= Bubbles Cash =

American dancer and actress

Essie Mae Cash, known by her stage name Bubbles Cash, is an American former burlesque dancer and film actress credited as a key inspiration for the Dallas Cowboys Cheerleaders team.

==Early life==
Born in or around 1946, Cash grew up near Fort Worth on a dairy farm, and in Grand Prairie, aspiring to succeed Candy Barr as a famous Dallas stripper. She acquired the nickname Bubbles as a baby. In 1960 she was working as a carhop at the drive-through restaurant Sivils in Oak Cliff.

By her own account, Cash married at 15, but other sources give the age of 17; her husband was Vestal Earl McIntosh, known as Mack, a gangster and signwriter. In 1962, Cash left Sivils and began a career as a burlesque dancer. Soon after marrying, she had plastic surgery on her breasts (becoming "one of the first well-known women in Dallas who publicly acknowledged having augmented breasts"); had a child, Keiley; and began working at venues including The Theatre Lounge, The Colony Club, and The Calves Bar.

== Association with Dallas Cowboys ==
At the age of 20, on November 5, 1967, Cash attended a Dallas Cowboys home game against the Atlanta Falcons.
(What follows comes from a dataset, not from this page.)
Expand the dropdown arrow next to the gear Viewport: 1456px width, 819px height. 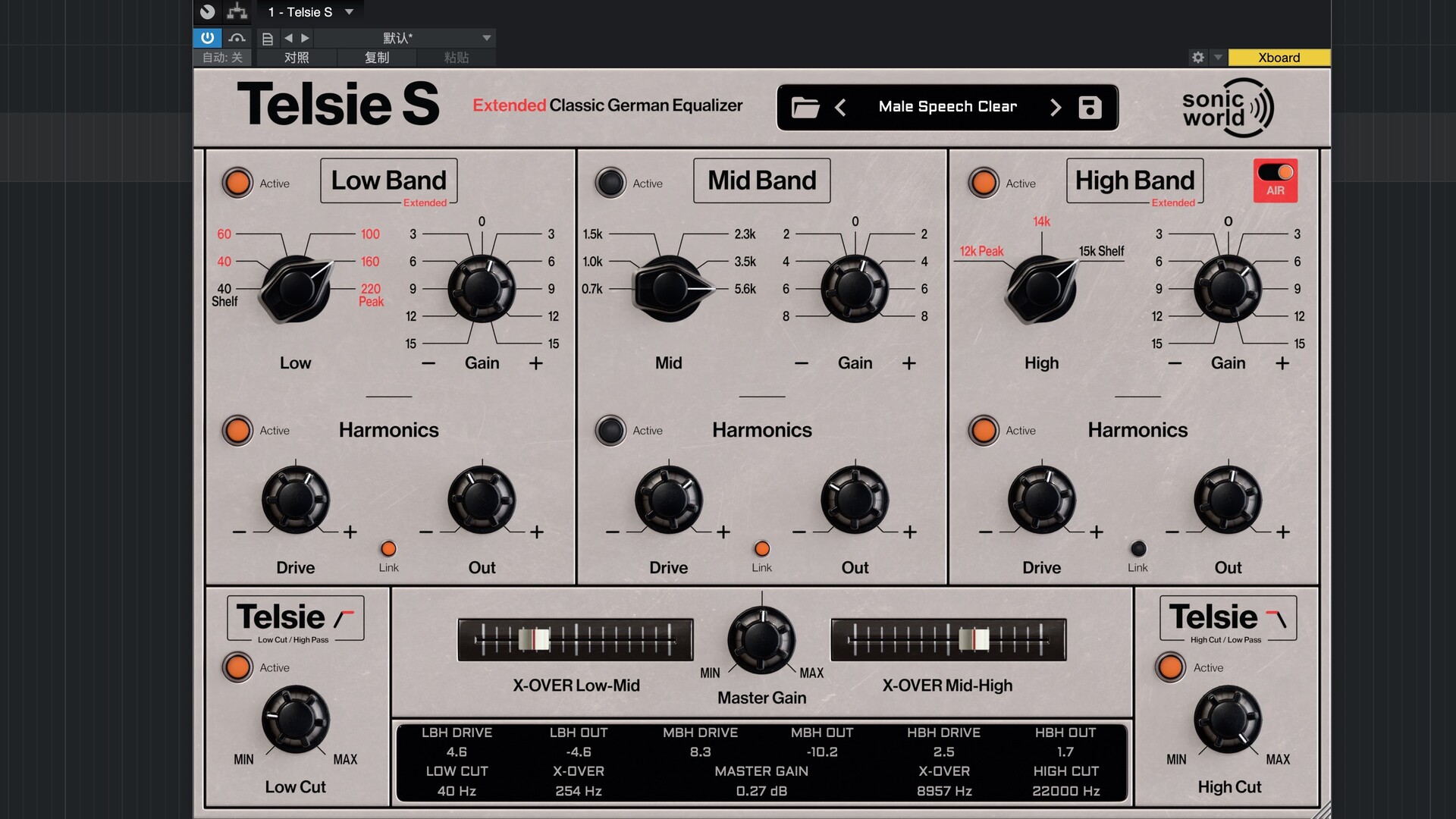(1218, 58)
Walking down an aisle carrying candy floss from a concessions stand, wearing a short skirt, Cash realised that she was attracting a lot of attention, including from print and television journalists, and did a small dance. This propelled her to fame, and she became the Dallas Cowboys' "unofficial mascot", given free tickets to appear regularly at home and at some away games. She is widely credited as a key inspiration for the development of the Dallas Cowboys Cheerleaders.
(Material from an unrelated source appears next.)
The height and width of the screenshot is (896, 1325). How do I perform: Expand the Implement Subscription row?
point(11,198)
According to one fan who acquired her autograph, "the B in Bubbles was a pair of breasts with nipples. Her last name was a dollar sign".

==Politics==
Cash ran for election as governor in 1968 as a "peace candidate" opposing the Vietnam War, and again in 1990, when her 3287 votes made her the most successful of the nineteen write-in candidates.

== Acting ==
According to the Internet Movie Database, Cash appeared in the films Hip Hot and 21 (1966), Hot Thrills and Warm Chills (1967), and Mars Needs Women (1968). However, a 2017 blogpost reported that Cash told her daughter Keiley Mink that she appeared only in the last of these, a claim that Mink repeated elsewhere. Jimmy McDonough established, however, that contemporary news reporting demonstrated that Cash did appear in Hot Thrills and Warm Chills, subsequently taking the producers to court for what she viewed as a breach of contract. Cash was, however, also cast in a film Swamp Lust and, according to the 2017 blogpost, appeared in the documentaries Mondo Texas and D.O.A.: A Rite Of Passage.

In Mars Needs Women, Cash played a stripper whom a team of Martians attempt to abduct to enable the perpetuation of the Martian people.

== Later life ==
John Eisenberg has characterised 1968 as "the peak of her fame". After 1968, Cash divorced her husband, moved to Los Angeles and Hawaii, and then back to Dallas, where she became a musician and opened a jewellery shop. According John Eisenberg, "when I tried to find her in 1996, her jewelry store had closed and none of her old bosses knew where she was", but Jimmy McDonough later published an interview with her along with extensive coverage of her daughter's life.